▸ PAGE EXCERPT:
== Segment start ==

Buried away under the fifteen or sixteen mandatory news stories about Gaza yesterday, a close observer of the state’s national broadcaster might have discovered an article by Emma O’Kelly, RTE’s education correspondent, about the likely impact of this year’s unwinding of grade inflation in the leaving cert:

“Leaving Certificate results have been artificially inflated for the past number of years, ever since the pandemic disrupted learning for so many. This year sees the beginning of an end to that.

While the class of 2025 will have their marks boosted in a post marking adjustment, their boost will be smaller than that of previous years as the State Examinations Commission begins the gradual “glide” back to pre-Covid marking levels that was promised to students.

There is no doubt that this year’s overall results will be lower than last year’s. That is inevitable.

This may well lead to a fall in points. Any such fall will simply be a reflection of this year’s lower Leaving Cert grades.”

The important thing to remember here is that the likely reduction in results this year is not a reflection on this year’s students, but a reflection of the state’s incredibly irresponsible decision in recent years to inflate the grades of students who sat the leaving cert during, and after, the covid pandemic.

== Segment end ==

▸ LIST OF TASKS:
[1] According to the piece on leaving cert grades, who is RTE's education correspondent?
[2] Reproduce the piece on leaving cert grades word for word, everything from "Buried away under" down to "That is inevitable.".
The lines after this text aren't needed.

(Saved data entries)

== Segment start ==

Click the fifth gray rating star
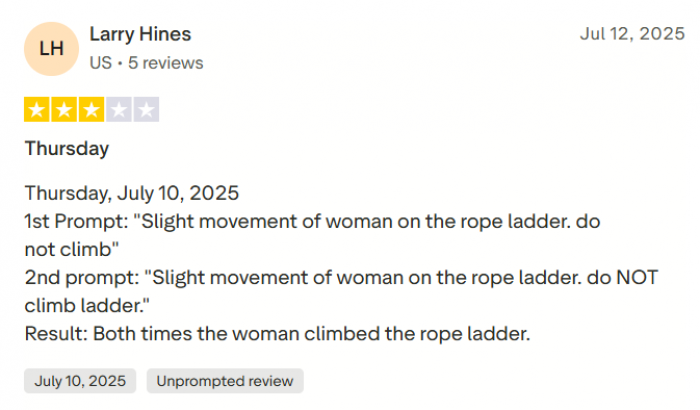Viewport: 700px width, 410px height. (146, 110)
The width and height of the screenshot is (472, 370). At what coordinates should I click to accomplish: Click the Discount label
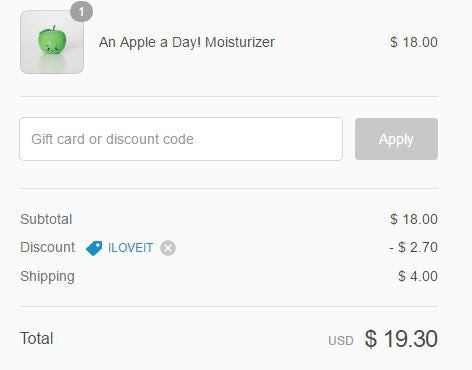click(x=47, y=247)
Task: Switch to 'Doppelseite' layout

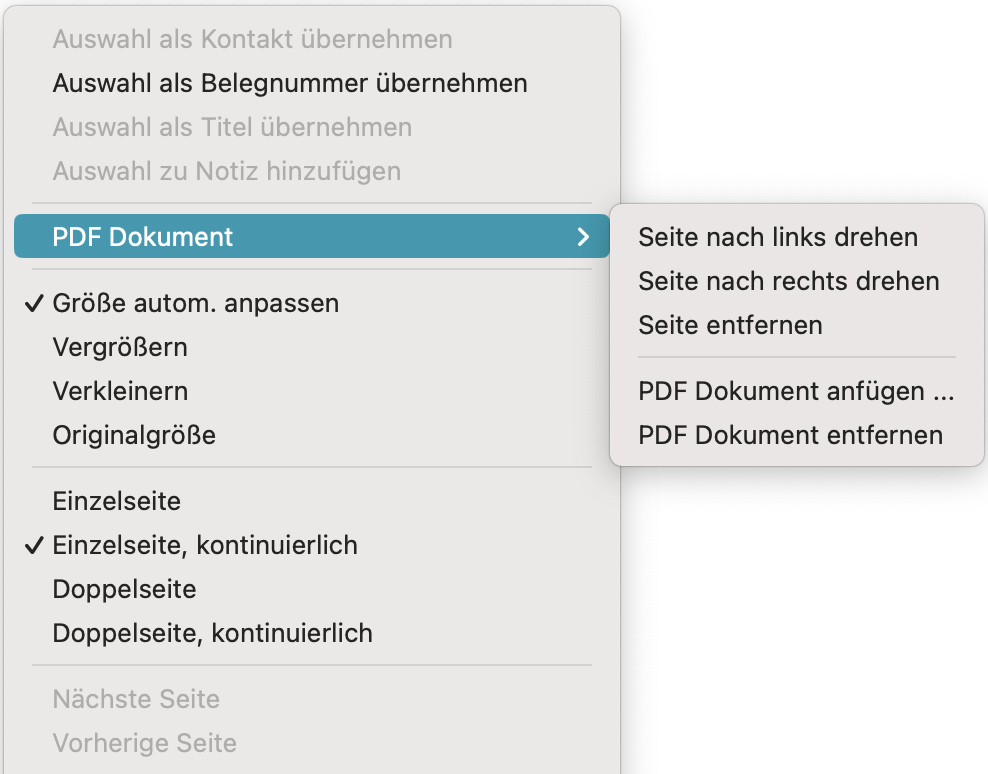Action: (x=124, y=589)
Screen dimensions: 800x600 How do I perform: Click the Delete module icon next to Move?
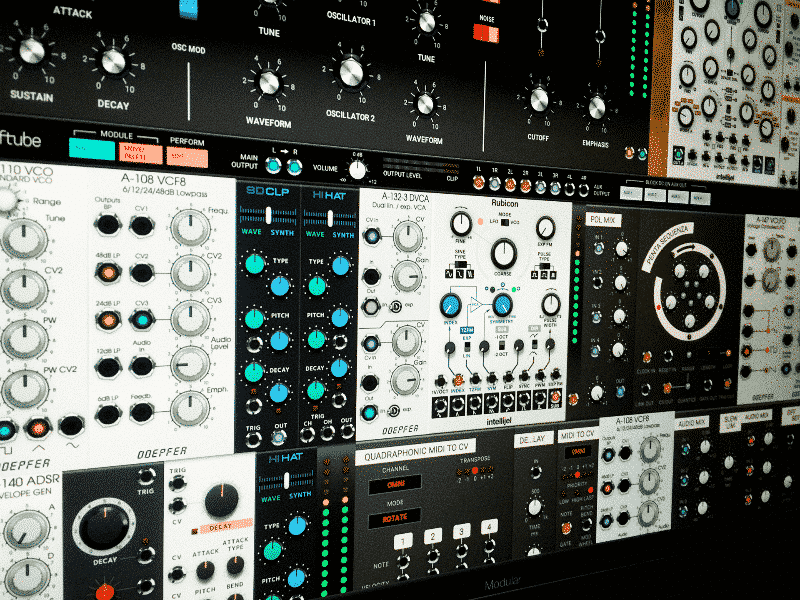tap(143, 158)
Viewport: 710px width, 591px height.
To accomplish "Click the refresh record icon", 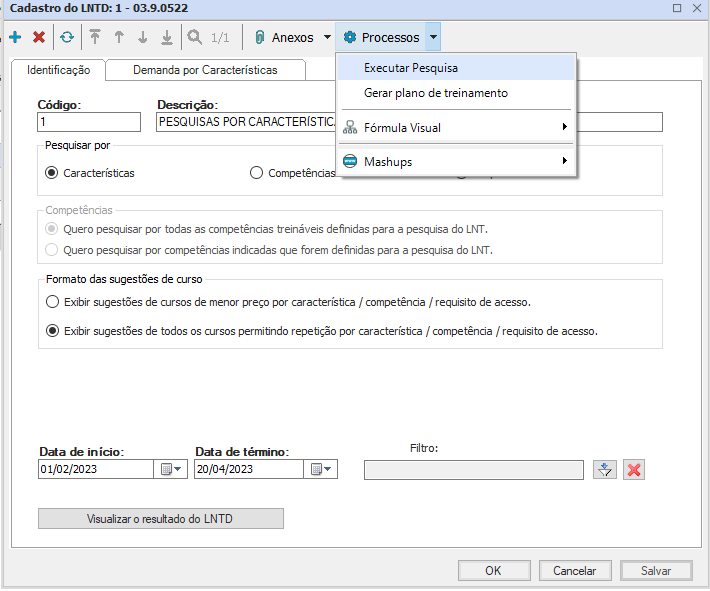I will (67, 37).
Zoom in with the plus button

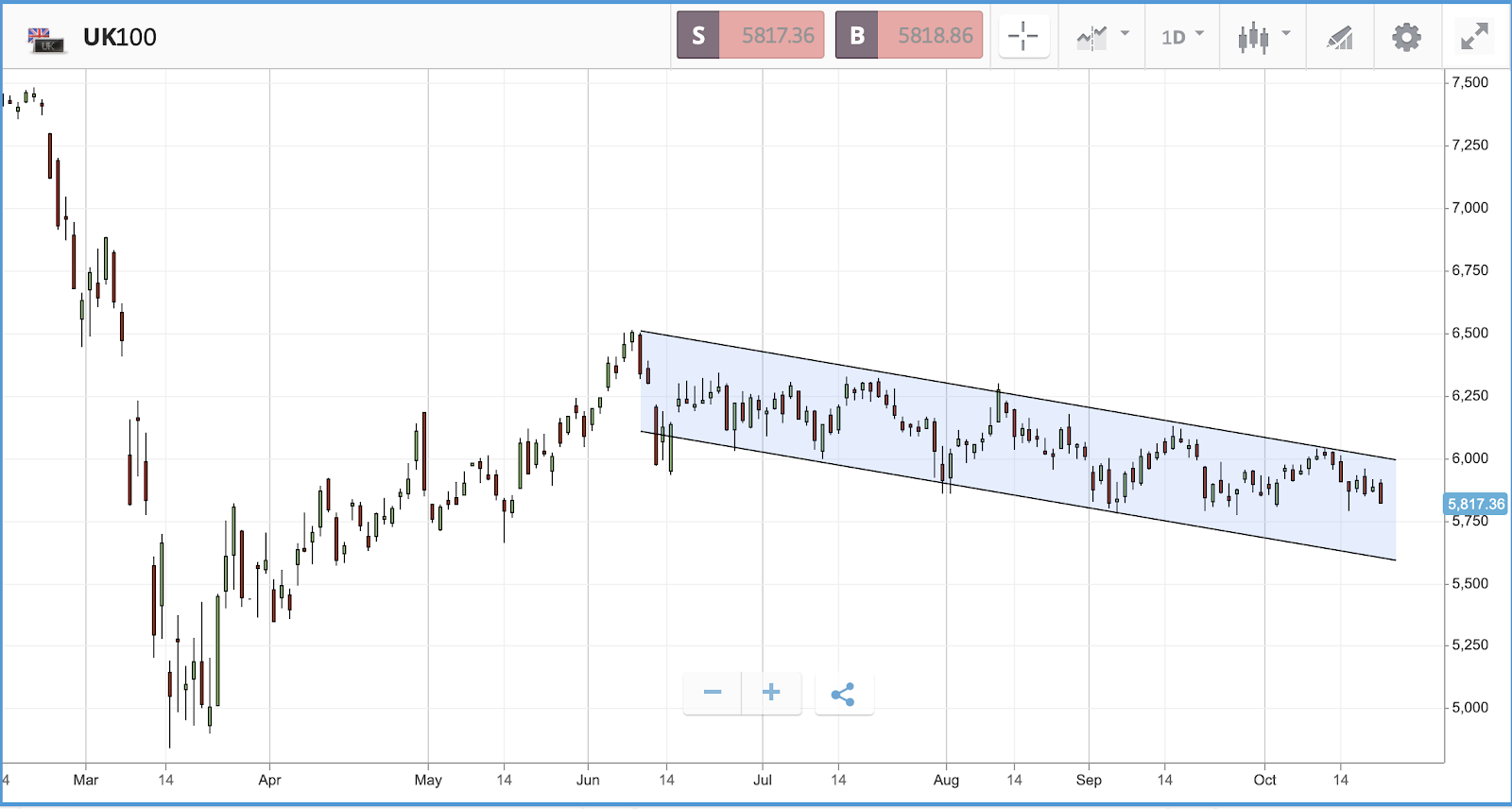[x=771, y=693]
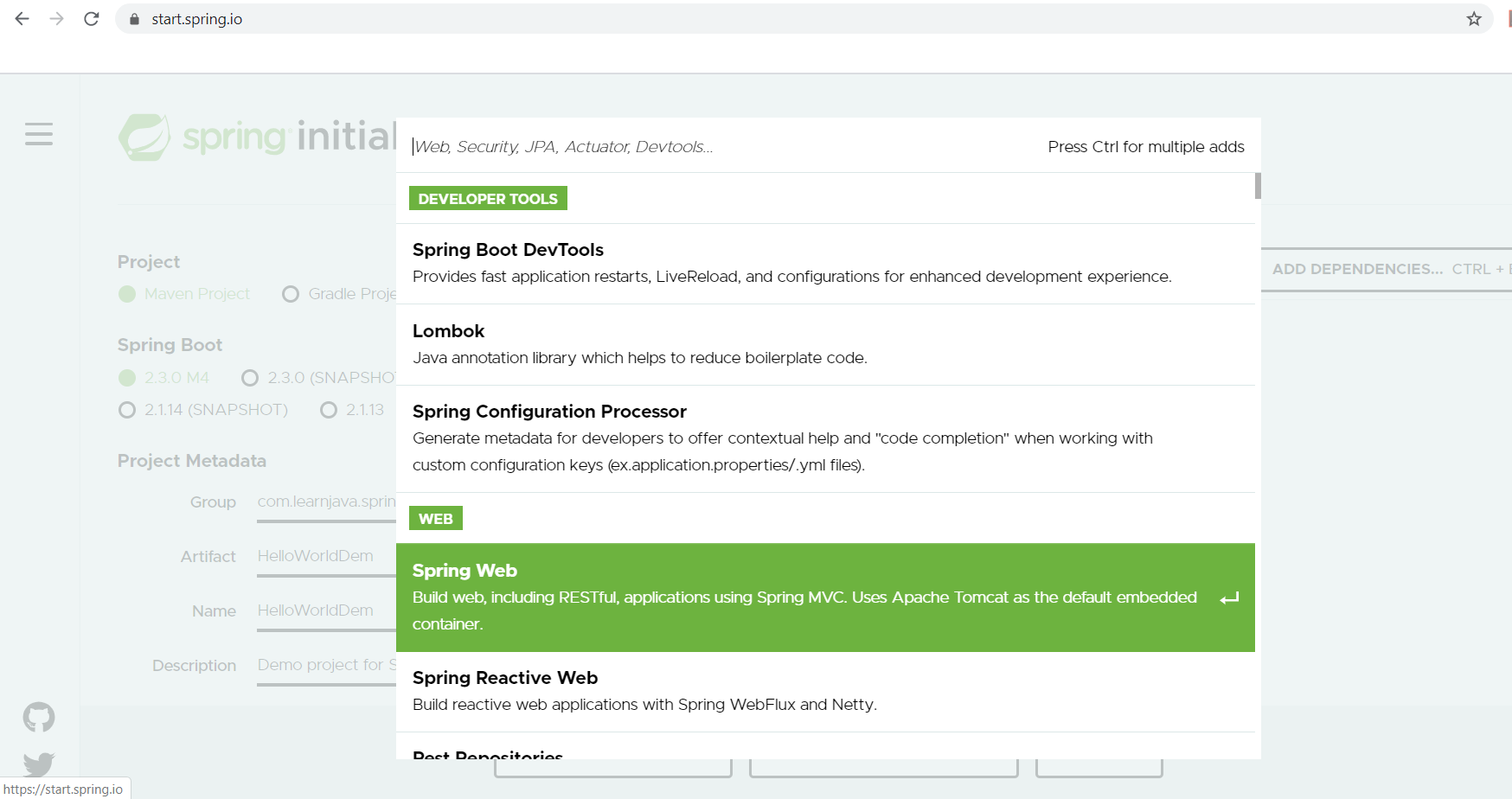Click the Artifact text field
This screenshot has width=1512, height=799.
click(x=325, y=556)
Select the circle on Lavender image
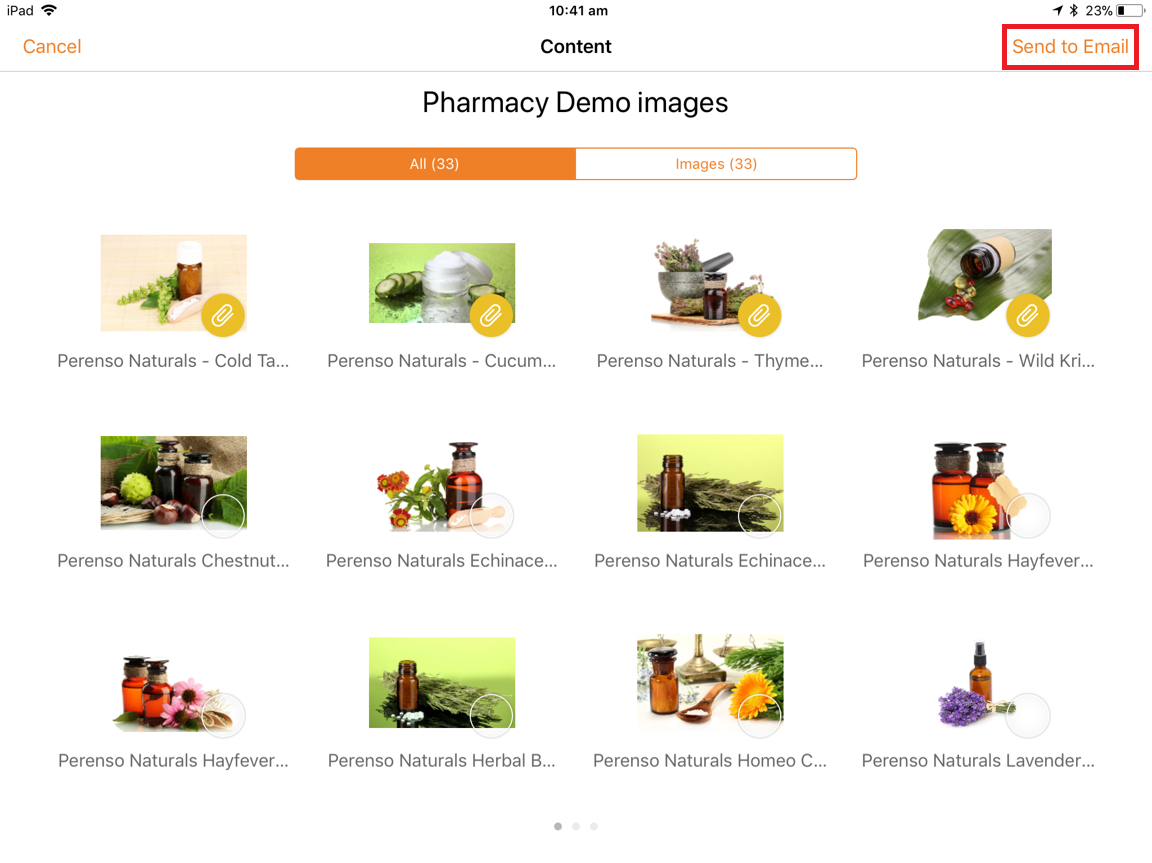Screen dimensions: 1152x863 point(1028,715)
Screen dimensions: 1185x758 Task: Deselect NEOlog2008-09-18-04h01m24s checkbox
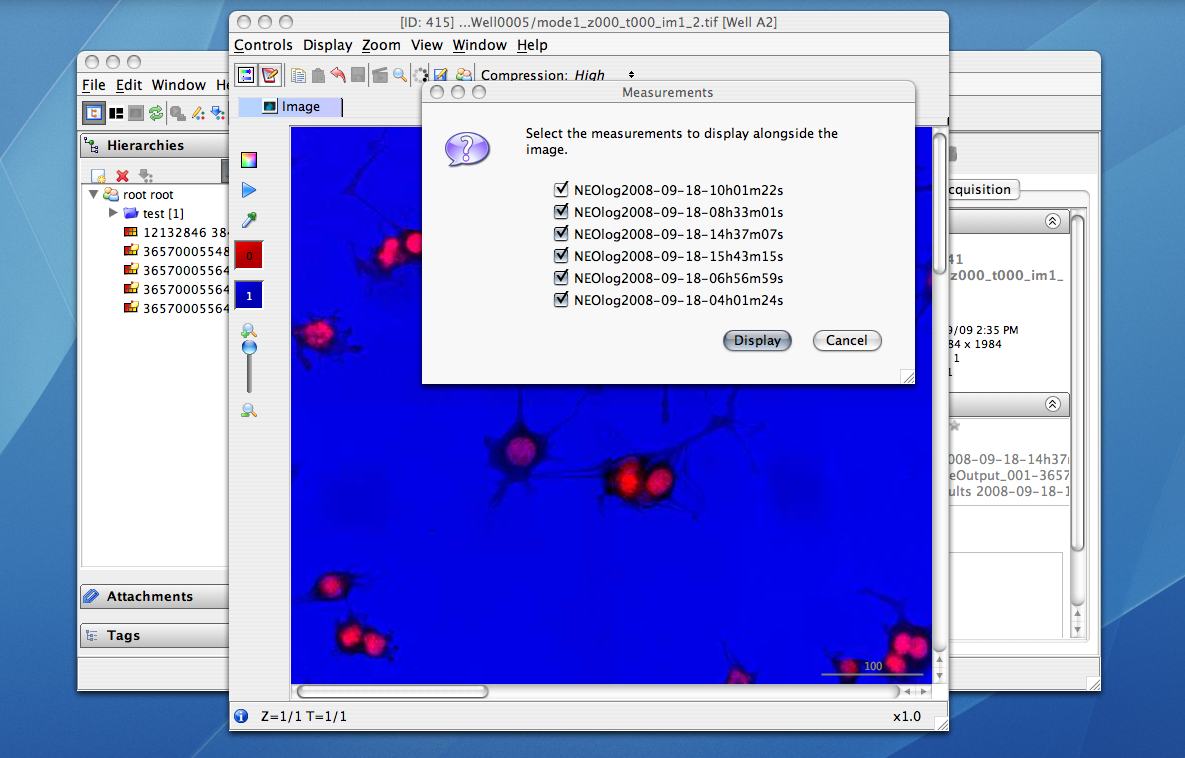[x=562, y=300]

== Segment end ==

▸ ANSWERS TO THIS EXERCISE:
[1] Emma O'Kelly

[2]
Buried away under the fifteen or sixteen mandatory news stories about Gaza yesterday, a close observer of the state’s national broadcaster might have discovered an article by Emma O’Kelly, RTE’s education correspondent, about the likely impact of this year’s unwinding of grade inflation in the leaving cert:

“Leaving Certificate results have been artificially inflated for the past number of years, ever since the pandemic disrupted learning for so many. This year sees the beginning of an end to that.

While the class of 2025 will have their marks boosted in a post marking adjustment, their boost will be smaller than that of previous years as the State Examinations Commission begins the gradual “glide” back to pre-Covid marking levels that was promised to students.

There is no doubt that this year’s overall results will be lower than last year’s. That is inevitable.